Methodology
This page contains requirements to get significant result. We use statistical tests to determine if the success metric of the variant is significantly different compared to the control. This is particularly helpful when we have borderline cases where control and variant perform similarly. For more technical detail please follow your escalation process.
Traffic Threshold
Minimum traffic should be 5,000 orders and 20,000 visitors per bucket to ensure the results are statistically reliable, with enough data to detect real differences and avoid misleading conclusions from random variation.
Suggested Duration
The standard suggested duration of an experiment is 4 weeks. This provides confidence that results are representative and that there are no significant website changes to affect the results. Moreover, this provides more data, which allows to make more granular decisions, e.g. by locale or device breakdown. For guidance on any duration other than the standard 4 weeks, please check the FAQs section.
Early Termination
It is recommended to let the experiment to run for the duration of 4 weeks however if it is required from commercial point of view, then they can be paused early in two cases:
- Experiment is showing conclusive results after two weeks, i.e. there is enough data, metrics stability and there are no large discrepancies in segmented data e.g. by locale or device.

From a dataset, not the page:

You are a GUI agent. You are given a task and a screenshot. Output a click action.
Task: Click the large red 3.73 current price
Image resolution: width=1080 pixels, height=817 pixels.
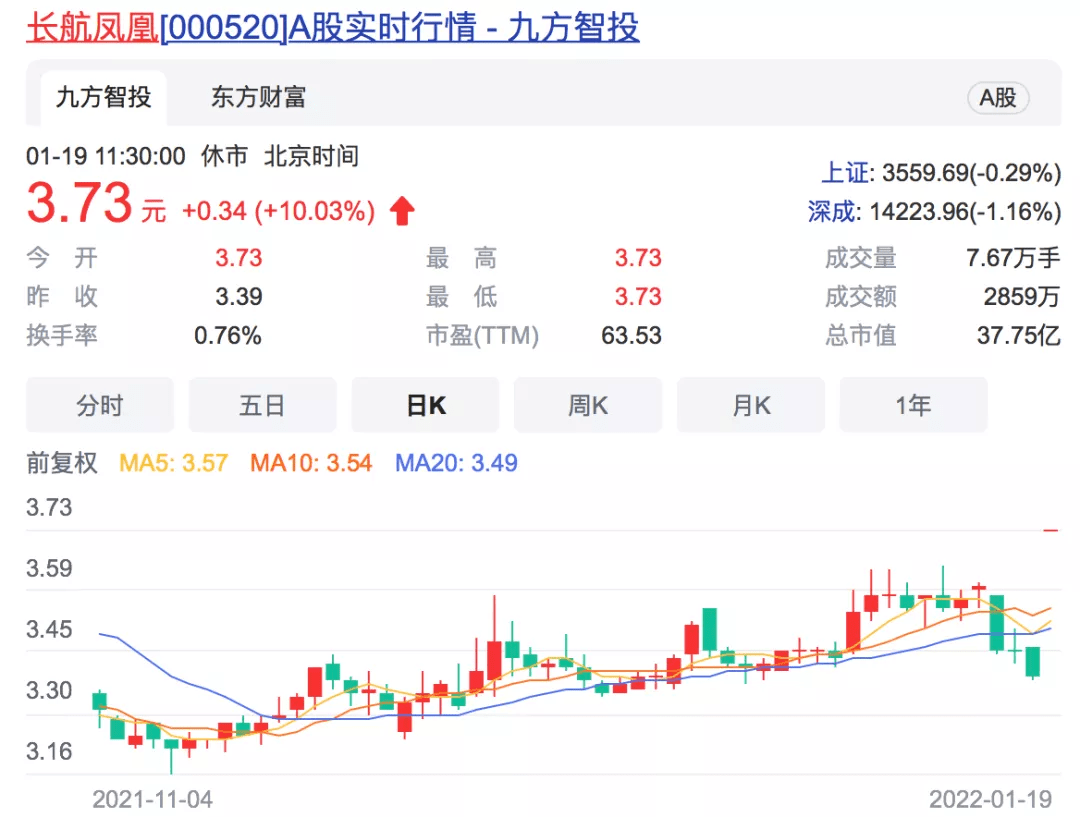80,205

- Experiment is showing inconclusive but consistently worrying negative results. You will be notified if your experiment is paused at any time.
Extension
An experiment can be extended when it is showing inconclusive results, due to any of the following:
- Metrics instability/fluctuations - making it hard to detect a clear trend
- Results discrepancies between sites within a division
- Results discrepancies between locales within a site
- Insufficient data because of unexpectedly low traffic
Aggregation
Aggregation can be done by division, e.g. Beauty or Health & Lifestyle, or by site. However, locale aggregation should be done only if we have a specific hypothesis, e.g. aggregate locales of a region that show similar behaviour in a commercial aspect, or in a metric, e.g. page load speed. Therefore, avoid aggregation by locale without a specific hypothesis, and instead monitor performance of each site and locale upon breakdown, as well as altogether. If multiple locales are performing badly, investigate what they have in common.
Trap Falls to Avoid
Cherry picking - aggregating sites/locales based only on performance.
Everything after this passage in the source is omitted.